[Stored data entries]
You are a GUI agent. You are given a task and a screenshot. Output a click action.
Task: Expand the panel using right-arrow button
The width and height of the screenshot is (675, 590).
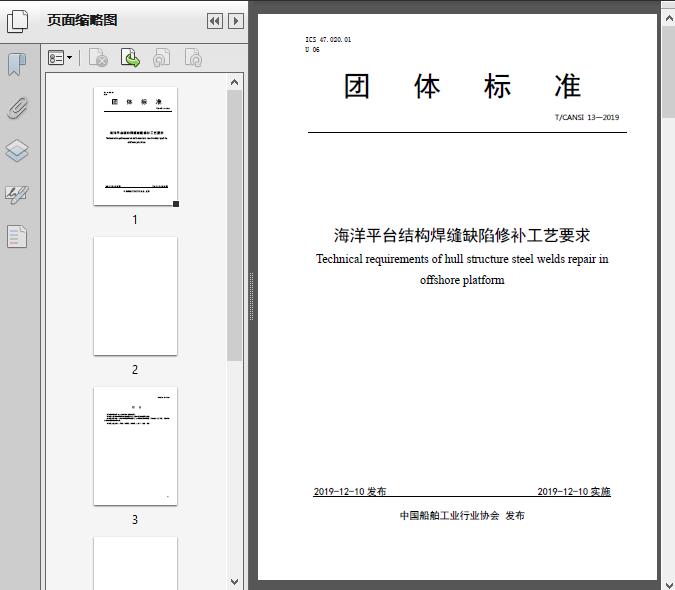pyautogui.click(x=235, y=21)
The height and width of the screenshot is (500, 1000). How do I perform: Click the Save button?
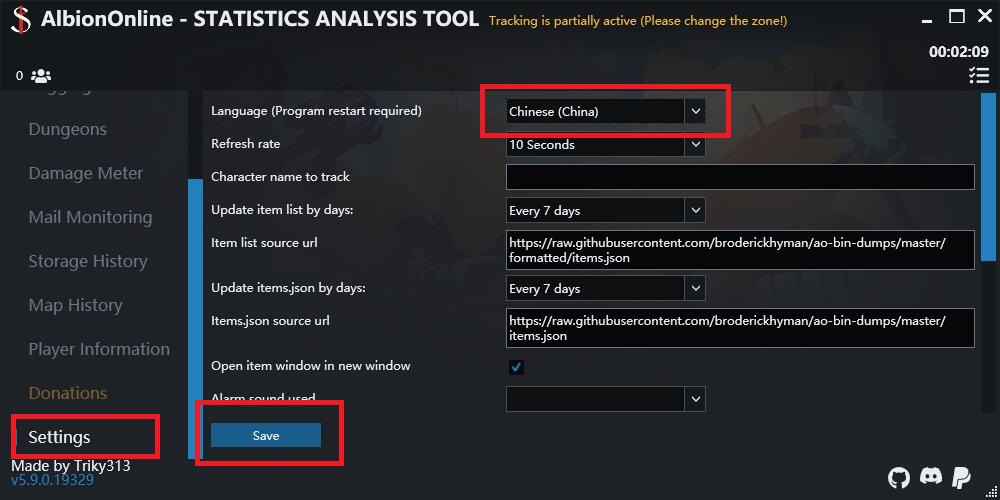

### What to produce
The copy you write out must match the entries word for word, minus their pictures.

### Written response
You are a GUI agent. You are given a task and a screenshot. Output a click action.
Task: Expand the panel using right-arrow button
The width and height of the screenshot is (675, 590).
pyautogui.click(x=235, y=21)
The height and width of the screenshot is (500, 1000). How do I perform: Click the Save button?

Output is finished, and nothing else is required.